Cette émission en direct a été animée par Marie Pouzadoux, Anna Villechenon, Cécile Bouanchaud et Dorian Jullien. Vous pouvez consulter tous nos articles, enquêtes et analyses sur le conflit en Ukraine. « Le Monde » publie également des décryptages, des analyses et des reportages. Un sujet abordé est la russification et l’endoctrinement des élèves dans les territoires occupés d’Ukraine.
Nous évoquons aussi les alliances sensibles entre les industriels européens et ukrainiens dans l’industrie de l’armement. Au salon Eurosatory, on a pu constater les points forts mais aussi les défauts de l’industrie ukrainienne de la défense. Par ailleurs, la Corée du Sud envisage d’armer l’Ukraine. La Russie, en mer du Nord, dissimule ses activités d’espionnage avec des navires marchands. En Ukraine, des femmes prennent le relais des hommes pour soutenir l’économie.
Nous répondons également à vos interrogations les plus courantes. Comment est-ce que Moscou et Kiev emploient des drones ? La guerre des drones entre la Russie et l’Ukraine a intensifié ces derniers mois. D’après un rapport paru en mai 2023 d’un institut de recherche britannique spécialisé dans la défense, les Ukrainiens perdent près de 10 000 drones mensuellement sur le terrain de bataille, soit plus de 300 par jour. Comparativement, l’armée française a un peu plus de 3 000 avions télécommandés dans ses stocks.
Les Russes et les Ukrainiens font principalement appel à de petits UAV (véhicules aériens non habités, en anglais) de type civil, économiques et disponibles en grande quantité. Ils sont employés pour surveiller le champ de bataille et orienter les troupes ou les tirs d’artillerie ; de plus, certains sont adaptés pour transporter de petites charges explosives, qui sont par la suite larguées sur des tranchées ou des véhicules blindés.
Les drones-kamikazes, bien que moins nombreux, ont un rôle crucial. Ces Unmanned Aerial Vehicles (UAV) dotés d’explosifs sont déployés sur le front sans mission spécifique prédéfinie. La Russie fait usage des drones russes Lancet-3, ainsi que des Shahed-136 fabriqués en Iran. L’Ukraine, qui ne possède pas une flotte de guerre respectable, utilise des embarcations maritimes télécommandées, des petits kayaks chargés d’explosifs (450 kilos de TNT), pour défier l’ennemi.
Les drones sont essentiels pour les opérations des deux côtés, les Ukrainiens et les Russes se sont donc préparés à soutenir leurs forces sur le long terme, en acquérant en grand nombre des drones civils sur le marché et en développant leurs propres capacités de production.
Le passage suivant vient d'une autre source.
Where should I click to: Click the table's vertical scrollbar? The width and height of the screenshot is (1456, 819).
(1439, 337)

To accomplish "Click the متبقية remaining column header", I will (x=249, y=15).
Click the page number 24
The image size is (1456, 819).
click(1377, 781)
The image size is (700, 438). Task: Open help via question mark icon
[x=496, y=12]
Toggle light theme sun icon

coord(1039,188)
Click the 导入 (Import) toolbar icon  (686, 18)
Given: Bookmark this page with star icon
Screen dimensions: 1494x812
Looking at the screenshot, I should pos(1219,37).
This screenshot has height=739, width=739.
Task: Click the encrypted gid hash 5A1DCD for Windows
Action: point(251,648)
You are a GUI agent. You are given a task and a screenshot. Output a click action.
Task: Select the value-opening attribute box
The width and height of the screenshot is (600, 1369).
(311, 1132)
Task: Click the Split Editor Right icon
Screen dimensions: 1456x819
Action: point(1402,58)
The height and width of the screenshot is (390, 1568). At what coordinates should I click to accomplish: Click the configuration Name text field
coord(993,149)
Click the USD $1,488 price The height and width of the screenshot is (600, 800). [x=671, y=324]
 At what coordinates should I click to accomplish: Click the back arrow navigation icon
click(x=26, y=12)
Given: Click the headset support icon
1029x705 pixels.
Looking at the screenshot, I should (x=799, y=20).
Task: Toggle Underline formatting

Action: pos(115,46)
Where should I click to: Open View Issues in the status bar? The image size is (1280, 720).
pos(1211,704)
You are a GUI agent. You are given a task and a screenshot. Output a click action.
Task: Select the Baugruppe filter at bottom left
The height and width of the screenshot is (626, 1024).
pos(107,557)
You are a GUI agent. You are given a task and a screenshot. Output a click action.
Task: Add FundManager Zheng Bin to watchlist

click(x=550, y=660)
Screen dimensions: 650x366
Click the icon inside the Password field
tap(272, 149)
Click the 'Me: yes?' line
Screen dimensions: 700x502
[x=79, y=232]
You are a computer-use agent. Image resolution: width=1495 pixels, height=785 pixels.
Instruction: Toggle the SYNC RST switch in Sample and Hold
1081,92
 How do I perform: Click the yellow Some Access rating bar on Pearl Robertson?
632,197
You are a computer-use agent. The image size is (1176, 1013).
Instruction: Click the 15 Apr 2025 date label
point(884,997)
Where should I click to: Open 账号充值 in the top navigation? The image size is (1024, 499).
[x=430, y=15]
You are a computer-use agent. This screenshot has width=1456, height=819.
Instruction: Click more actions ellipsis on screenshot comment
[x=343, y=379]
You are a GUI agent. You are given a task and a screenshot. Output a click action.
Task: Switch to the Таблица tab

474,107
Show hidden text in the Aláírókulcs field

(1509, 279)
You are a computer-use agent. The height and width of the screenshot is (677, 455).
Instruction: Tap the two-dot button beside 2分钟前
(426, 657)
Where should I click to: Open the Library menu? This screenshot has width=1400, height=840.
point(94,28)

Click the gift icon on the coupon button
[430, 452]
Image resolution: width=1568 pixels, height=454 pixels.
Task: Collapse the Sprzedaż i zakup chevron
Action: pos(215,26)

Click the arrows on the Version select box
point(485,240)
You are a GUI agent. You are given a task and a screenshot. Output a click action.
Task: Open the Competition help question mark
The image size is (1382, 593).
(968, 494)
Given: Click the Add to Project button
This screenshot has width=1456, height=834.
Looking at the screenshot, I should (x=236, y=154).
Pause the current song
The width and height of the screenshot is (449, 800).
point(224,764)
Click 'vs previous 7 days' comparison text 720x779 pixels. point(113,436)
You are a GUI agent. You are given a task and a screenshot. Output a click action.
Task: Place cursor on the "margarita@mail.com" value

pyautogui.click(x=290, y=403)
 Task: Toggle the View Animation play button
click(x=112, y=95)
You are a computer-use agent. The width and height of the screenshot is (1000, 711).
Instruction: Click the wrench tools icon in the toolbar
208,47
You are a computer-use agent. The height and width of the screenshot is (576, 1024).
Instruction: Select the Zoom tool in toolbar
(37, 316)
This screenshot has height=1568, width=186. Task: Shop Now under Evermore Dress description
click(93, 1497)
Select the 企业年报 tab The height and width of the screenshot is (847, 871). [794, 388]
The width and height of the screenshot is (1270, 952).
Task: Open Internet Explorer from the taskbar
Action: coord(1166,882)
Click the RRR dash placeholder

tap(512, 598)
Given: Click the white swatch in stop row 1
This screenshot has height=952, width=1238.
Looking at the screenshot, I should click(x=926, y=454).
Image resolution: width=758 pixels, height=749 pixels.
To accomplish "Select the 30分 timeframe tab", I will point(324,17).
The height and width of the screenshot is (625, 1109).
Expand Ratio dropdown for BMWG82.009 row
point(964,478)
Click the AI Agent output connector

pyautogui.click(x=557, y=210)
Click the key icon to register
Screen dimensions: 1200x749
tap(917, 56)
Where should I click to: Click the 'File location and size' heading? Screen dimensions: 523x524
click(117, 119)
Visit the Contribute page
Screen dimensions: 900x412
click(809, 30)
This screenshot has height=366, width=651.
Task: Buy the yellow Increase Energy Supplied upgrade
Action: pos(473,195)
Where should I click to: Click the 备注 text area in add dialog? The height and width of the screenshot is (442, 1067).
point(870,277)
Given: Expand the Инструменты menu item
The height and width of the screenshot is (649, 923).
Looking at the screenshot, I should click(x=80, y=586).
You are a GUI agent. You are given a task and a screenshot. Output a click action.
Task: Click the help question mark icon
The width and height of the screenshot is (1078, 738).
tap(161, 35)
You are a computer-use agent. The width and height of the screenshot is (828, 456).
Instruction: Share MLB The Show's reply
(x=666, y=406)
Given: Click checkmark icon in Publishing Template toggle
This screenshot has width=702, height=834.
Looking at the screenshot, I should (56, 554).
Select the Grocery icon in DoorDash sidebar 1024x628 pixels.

Bien que les efforts étaient timides au début de la guerre du Donbass, qui a commencé il y a dix ans, le secteur national ukrainien a depuis augmenté sa production. À la fin août, le responsable de la transformation numérique ukrainien a annoncé qu’une réplique du drone russe Lancet serait bientôt lancée sous le nom de Perun, le dieu slave du tonnerre.
La Russie est néanmoins freinée par les sanctions occidentales qui limitent l’accès aux composants électroniques. Selon des informations des services de renseignement américains, Moscou aurait commencé à construire une usine dans la zone économique spéciale d’Alabouga pour fabriquer des drones-kamikazes de type iranien, comme le Shahed-136.
En ce qui concerne l’état actuel du stock de missiles de l’armée russe, il est très difficile, voire impossible de le connaître précisément. Les services de renseignement ukrainiens communiquent souvent sur le sujet, mais leurs estimations sont souvent discutables.
Andri Ioussov, représentant de la Direction Générale du Renseignement au Ministère de la Défense (GUR), a informé Liga.net que, avant le début du conflit, l’armée russe avait en sa possession 2 300 missiles balistiques ou de croisière. Au début de cette année, plus de 900 étaient toujours présents. Selon Ioussov, le nombre total de missiles comprend des milliers de missiles antiaériens S-300 avec une portée de 120 kilomètres et une grande quantité de S-400, une version plus récente avec une portée trois fois plus grande. En août, Vadym Skibitsky, le second de la GUR, a rapporté que le nombre de missiles avec une portée de plus de 500 kilomètres était de 585.
En ce qui concerne la production, elle serait désormais de 100 missiles balistiques ou de croisière par mois, selon divers experts. En octobre, la production était évaluée par la GUR à 115 unités.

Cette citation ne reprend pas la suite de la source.